Three studies32–34 have evaluated the effectiveness of bronchodilators in the treatment of acute bronchitis (Table 3). These studies all demonstrated significant relief of symptoms in patients with bronchitis who received oral albuterol (4 mg four times daily),33 inhaled albuterol (two puffs four times daily)34 or fenoterol (not available in the United States).32 Compared with patients who received placebo, those who were treated with albuterol were more likely to have stopped coughing within a week of the initiation of therapy.33,34 The patients who were treated with inhaled albuterol also returned to work sooner.33 The effects of combining albuterol with an antibiotic have also been assessed. In one of these studies,32 no benefit was shown from adding erythromycin to the treatment regimen of patients who were already receiving albuterol.
Study | Study population | Study size | Medication used | Duration of therapy | Main difference noted with drug therapy |
---|---|---|---|---|---|
Melbye, et al. (1991)32 | Adults with bronchitis | 73 | Fenoterol aerosol vs. placebo | Seven days | Improvement in general symptom score |
Faster resolution of abnormal lung findings | |||||
Improvement in the forced expiratory volume in one second (FEV1) | |||||
Hueston (1991)33 | Adults with bronchitis | 34 | Oral albuterol vs. erythromycin | Seven days | Reduction in the percentage of patients who were coughing after one week |
Trend toward improved well-being | |||||
Hueston (1994)34 | Adults with bronchitis | 46 | Albuterol aerosol vs. placebo (with and without an antibiotic) | Seven days | Reduction in the percentage of patients who were coughing after one week |
More patients returned to work by day 4 of treatment | |||||
Littenberg, et al. (1996)35 | Acute nonspecific cough | 104 | Albuterol aerosol vs. placebo | Seven days | No benefits |
Another study35 in patients with undifferentiated cough found no beneficial effect from albuterol therapy. The investigators who conducted this study did not attempt to select patients with productive cough and/or obstructive symptoms. Because of the multiple causes of cough, the study population most likely included patients with acute bronchitis as well as many other conditions, including sinusitis, upper respiratory infection and asthma. The results of this study demonstrate that bronchodilators are likely to be effective only when bronchial inflammatory changes are present.
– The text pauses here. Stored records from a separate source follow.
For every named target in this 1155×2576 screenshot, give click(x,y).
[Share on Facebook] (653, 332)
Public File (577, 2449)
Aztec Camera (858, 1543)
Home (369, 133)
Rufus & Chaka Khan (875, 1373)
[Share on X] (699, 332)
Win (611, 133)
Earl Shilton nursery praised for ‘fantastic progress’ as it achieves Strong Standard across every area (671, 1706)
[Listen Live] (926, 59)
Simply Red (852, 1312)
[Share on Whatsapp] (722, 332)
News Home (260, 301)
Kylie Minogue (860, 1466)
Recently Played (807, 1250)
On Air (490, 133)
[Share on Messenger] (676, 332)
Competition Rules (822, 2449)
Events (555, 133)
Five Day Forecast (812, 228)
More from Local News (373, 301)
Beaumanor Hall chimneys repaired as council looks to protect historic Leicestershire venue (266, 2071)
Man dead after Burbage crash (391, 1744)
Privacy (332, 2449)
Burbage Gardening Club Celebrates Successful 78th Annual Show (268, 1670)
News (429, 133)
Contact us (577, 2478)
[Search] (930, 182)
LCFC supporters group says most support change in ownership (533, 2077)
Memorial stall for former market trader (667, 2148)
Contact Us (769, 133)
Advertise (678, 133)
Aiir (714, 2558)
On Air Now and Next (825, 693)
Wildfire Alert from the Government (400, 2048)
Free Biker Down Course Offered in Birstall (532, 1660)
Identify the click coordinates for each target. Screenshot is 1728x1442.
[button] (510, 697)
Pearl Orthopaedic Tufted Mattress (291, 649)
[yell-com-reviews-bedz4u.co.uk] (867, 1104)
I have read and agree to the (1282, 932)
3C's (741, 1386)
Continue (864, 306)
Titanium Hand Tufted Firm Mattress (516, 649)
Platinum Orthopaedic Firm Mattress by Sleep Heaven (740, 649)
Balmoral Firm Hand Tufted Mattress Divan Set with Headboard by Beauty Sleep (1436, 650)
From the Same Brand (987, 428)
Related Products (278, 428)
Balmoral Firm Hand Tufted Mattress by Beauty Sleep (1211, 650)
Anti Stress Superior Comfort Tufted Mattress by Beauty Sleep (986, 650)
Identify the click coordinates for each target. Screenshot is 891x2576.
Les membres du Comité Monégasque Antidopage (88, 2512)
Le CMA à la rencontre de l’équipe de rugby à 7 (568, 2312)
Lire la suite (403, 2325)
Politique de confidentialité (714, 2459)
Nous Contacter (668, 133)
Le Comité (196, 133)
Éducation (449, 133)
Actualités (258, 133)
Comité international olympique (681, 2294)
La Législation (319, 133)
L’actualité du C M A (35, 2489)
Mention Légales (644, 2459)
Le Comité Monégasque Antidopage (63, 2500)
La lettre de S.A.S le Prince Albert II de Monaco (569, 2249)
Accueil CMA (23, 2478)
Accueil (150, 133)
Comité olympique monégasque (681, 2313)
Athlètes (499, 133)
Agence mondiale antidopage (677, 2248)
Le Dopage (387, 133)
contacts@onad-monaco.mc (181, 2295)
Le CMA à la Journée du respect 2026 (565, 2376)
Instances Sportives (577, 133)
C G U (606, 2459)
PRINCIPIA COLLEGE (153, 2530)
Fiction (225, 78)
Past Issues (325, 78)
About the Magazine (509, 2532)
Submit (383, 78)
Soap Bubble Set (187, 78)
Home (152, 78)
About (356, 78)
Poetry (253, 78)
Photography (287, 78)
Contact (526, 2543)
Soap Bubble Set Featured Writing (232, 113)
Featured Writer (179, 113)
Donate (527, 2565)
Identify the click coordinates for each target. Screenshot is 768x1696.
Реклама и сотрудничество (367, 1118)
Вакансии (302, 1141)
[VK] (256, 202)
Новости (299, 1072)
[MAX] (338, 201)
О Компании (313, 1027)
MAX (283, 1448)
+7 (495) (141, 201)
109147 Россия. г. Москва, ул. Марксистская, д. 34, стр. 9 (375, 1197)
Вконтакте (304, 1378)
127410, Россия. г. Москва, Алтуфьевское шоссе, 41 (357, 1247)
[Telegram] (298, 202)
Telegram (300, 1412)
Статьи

Until better clinical data are available, physicians must rely on an accurate history and the clinical picture of productive cough and wheezing to guide them in the use of bronchodilator therapy.
Possible Complication of Bronchitis: Adult-Onset Asthma
Serologic evidence of previous infection with C. pneumoniae has been found in some adults with new-onset asthma.36 Consequently, considerable attention has been focused on whether adult-onset asthma is frequently preceded by a chlamydial respiratory infection.11,12 Both Chlamydia trachomatis37 and C. pneumoniae38 have been cultured from the sputum of children with asthma. However, no prevalence studies have assessed the frequency with which patients who have respiratory illnesses such as bronchitis are infected with Chlamydia species and the percentage of these patients who progress to asthma.
The reversibility of bronchial inflammation when chlamydial infections are treated is uncertain. In one small open-label study of patients in a single practice,39 bronchial obstruction was reversed in about one half of the patients who received antibiotic therapy. The patients who responded to antibiotics tended to have serologic evidence of acute infection or infection for a shorter period of time compared with the patients who did not respond to antibiotic therapy. While this evidence is still preliminary, it suggests that early treatment of persistent wheezing with agents effective against Chlamydia species may prevent the development of asthmatic symptoms in adults. Further studies that confirm the effectiveness of antichlamydial therapy would be useful in guiding treatment decisions.